In a wafer fabrication plant, X-rays can be applied in X-Ray, XRD, XRF, and XPS. What are the functions and differences of these four instruments?
Although X-Ray, XRD, XRF, and XPS all use X-ray sources, their principles, targets, and application purposes are completely different.
01
X-Ray (CT)
Principle: Based on the transmission principle of X-rays: when X-rays penetrate a sample, they are absorbed to varying degrees depending on the sample’s internal density, thickness, and material composition. The detector records the changes in X-ray intensity after passing through the sample to form an image.

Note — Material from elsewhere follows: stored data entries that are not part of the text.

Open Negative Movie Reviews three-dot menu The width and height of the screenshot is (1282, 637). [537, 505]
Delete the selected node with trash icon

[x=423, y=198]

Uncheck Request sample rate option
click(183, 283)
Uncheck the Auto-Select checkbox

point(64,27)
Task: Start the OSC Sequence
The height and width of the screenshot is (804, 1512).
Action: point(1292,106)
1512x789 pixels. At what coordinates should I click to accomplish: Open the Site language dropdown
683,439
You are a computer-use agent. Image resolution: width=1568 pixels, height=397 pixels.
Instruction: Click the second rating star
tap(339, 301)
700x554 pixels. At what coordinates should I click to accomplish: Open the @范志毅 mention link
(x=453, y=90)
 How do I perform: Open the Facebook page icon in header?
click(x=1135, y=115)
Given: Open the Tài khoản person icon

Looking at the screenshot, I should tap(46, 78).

Function: Non-destructive inspection to visualize the internal structure of chip packaging. It does not provide elemental composition, only structural morphology, fractures, and misalignments. Capable of 2D or 3D reconstruction (CT scanning).
02
XRD (X-ray Diffraction)
Principle: Uses Bragg diffraction principles. When X-rays hit a crystal plane, elastic scattering occurs. When diffraction conditions are met, peak signals form at specific angles. By analyzing peak positions and intensities, one can determine crystal structure, orientation, stress, defects, etc.
Function: Determines the presence and orientation of crystals; measures lattice constants, stress, and grain size; checks whether epitaxial layers match the substrate lattice. Non-destructive and applicable to thin films, polycrystalline, and single crystal materials.
03
XRF (X-ray Fluorescence Spectroscopy)
Principle: X-rays bombard atoms in the sample → excite inner electrons → atoms become excited (creating vacancies) → outer electrons transition to fill inner vacancies and release excess energy → emit secondary X-rays (fluorescence) with characteristic energy.
Each element emits fluorescence with a unique energy → enabling qualitative and quantitative elemental analysis.
Function: Rapidly identifies types and concentrations of elements in samples (≥ ppm level); measures metal layer thickness. Non-destructive.
04
XPS (X-ray Photoelectron Spectroscopy)
Principle: X-rays irradiate the sample; photoelectric effect ejects inner electrons; by measuring the kinetic energy of these electrons, binding energy is calculated via energy conservation. Binding energy is element-specific → identifies element types, chemical states, and bonding states.
Function: Measures the elemental composition of the topmost 50–60 atoms or 5–10 nanometers of a surface. Destructive analysis.